Levantamento realizado pelo Instituto Socioambiental (ISA) mostra que há cerca de 77 requerimentos minerários ativos para pesquisa e lavra nas áreas que compreendem as terras indígenas Jurubaxi-Téa, Rio Téa, Yanomami, Médio Rio Negro I, Médio Rio Negro II e Cué-Cué Marabitanas.
Somente nas TIs Médio Rio Negro I e Médio Rio Negro II, são 20 requerimentos ativos. Referentes a ouro são 60 e os outros 17 a estanho, cassiterita, nióbio, cascalho e areia.
A Agência Nacional de Mineração (ANM) vem liberando requerimentos minerários em áreas ne leito do Rio Negro, dentro de Terra Indígena o que compromete os modos de vidas dos indígenas e ameaça a integridade ambiental da área.

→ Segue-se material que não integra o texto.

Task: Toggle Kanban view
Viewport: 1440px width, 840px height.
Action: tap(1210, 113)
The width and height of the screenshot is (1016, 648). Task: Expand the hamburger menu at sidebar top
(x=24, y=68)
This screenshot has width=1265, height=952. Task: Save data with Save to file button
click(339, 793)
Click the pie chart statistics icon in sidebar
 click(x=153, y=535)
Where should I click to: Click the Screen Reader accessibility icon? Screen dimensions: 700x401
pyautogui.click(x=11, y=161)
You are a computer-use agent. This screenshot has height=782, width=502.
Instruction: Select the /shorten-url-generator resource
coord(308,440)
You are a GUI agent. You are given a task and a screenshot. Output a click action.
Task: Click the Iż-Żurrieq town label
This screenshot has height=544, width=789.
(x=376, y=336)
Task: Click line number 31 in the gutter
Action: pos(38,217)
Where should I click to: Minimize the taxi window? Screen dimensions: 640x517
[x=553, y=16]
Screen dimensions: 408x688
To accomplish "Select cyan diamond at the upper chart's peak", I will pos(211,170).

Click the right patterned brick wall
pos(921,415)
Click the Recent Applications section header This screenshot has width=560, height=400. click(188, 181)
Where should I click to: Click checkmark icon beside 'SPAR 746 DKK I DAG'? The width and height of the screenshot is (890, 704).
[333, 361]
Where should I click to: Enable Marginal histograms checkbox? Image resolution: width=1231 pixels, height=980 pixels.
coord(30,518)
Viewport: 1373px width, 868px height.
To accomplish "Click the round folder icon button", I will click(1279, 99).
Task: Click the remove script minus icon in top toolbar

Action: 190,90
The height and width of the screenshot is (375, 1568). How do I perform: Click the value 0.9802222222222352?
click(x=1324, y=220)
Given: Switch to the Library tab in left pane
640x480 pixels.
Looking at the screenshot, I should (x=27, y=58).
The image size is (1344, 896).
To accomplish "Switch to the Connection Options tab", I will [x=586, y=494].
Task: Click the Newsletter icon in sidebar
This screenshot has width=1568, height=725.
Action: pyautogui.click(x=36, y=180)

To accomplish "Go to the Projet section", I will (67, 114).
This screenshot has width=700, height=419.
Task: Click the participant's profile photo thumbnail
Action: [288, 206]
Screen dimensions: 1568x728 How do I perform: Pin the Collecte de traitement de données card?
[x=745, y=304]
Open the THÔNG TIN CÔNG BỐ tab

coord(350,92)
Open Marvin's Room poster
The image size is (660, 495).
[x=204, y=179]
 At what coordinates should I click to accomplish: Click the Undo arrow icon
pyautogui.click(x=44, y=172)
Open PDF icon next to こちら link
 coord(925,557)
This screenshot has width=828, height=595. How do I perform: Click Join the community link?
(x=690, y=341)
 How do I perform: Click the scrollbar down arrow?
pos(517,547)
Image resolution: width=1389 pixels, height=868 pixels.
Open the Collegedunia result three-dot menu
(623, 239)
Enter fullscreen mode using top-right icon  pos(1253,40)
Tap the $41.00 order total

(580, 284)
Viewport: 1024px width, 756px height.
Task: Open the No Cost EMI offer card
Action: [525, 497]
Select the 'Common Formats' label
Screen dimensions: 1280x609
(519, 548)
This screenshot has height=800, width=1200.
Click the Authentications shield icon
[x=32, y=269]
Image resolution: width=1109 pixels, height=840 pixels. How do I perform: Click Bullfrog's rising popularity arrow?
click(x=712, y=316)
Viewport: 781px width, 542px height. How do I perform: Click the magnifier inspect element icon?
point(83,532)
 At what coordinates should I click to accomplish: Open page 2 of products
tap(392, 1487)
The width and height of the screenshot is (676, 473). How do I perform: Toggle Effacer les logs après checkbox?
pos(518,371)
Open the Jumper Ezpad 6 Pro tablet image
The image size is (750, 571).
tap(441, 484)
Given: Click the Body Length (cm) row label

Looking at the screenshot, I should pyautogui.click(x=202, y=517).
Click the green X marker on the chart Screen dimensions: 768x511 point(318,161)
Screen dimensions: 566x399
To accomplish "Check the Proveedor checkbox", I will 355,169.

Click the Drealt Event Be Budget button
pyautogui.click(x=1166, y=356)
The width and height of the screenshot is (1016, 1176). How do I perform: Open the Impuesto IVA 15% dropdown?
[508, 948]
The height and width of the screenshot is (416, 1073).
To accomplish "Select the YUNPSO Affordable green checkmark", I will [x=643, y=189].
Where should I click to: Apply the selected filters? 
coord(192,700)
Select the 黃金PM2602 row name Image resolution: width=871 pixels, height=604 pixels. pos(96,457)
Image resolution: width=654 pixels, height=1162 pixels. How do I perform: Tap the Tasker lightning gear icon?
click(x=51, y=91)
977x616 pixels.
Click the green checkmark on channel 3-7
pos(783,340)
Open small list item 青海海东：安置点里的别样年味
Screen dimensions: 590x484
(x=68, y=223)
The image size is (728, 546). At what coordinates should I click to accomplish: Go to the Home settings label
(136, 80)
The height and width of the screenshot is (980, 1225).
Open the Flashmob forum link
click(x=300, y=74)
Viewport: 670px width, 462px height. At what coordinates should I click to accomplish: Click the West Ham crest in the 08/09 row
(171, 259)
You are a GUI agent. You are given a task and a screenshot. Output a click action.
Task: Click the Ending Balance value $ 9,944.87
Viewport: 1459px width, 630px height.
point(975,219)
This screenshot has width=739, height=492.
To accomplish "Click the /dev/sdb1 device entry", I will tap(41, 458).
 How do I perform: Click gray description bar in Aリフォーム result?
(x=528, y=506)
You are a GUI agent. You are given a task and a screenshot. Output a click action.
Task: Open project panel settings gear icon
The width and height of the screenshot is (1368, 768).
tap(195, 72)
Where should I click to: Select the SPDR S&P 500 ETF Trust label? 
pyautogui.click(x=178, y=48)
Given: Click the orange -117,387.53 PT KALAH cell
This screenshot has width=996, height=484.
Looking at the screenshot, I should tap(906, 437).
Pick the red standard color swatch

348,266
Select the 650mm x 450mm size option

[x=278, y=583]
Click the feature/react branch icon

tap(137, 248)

“Nós lutamos para demarcar esse território exatamente para podermos preservar e trabalhar nossas atividades produtivas. Brigamos muito para manter ele de forma preservada. Não foi favor de governo nenhum, foi a luta de lideranças que nos antecederam. E a gente não quer que esses intrusos fiquem dentro do nosso território. Então a gente fala: ‘fora garimpo, fora mineração e fora também esse desgoverno’, que não está atuando de forma alguma para coibir e barrar a entrada dessas atividades ilegais e ilícitas no território”, finaliza Marivelton Baré.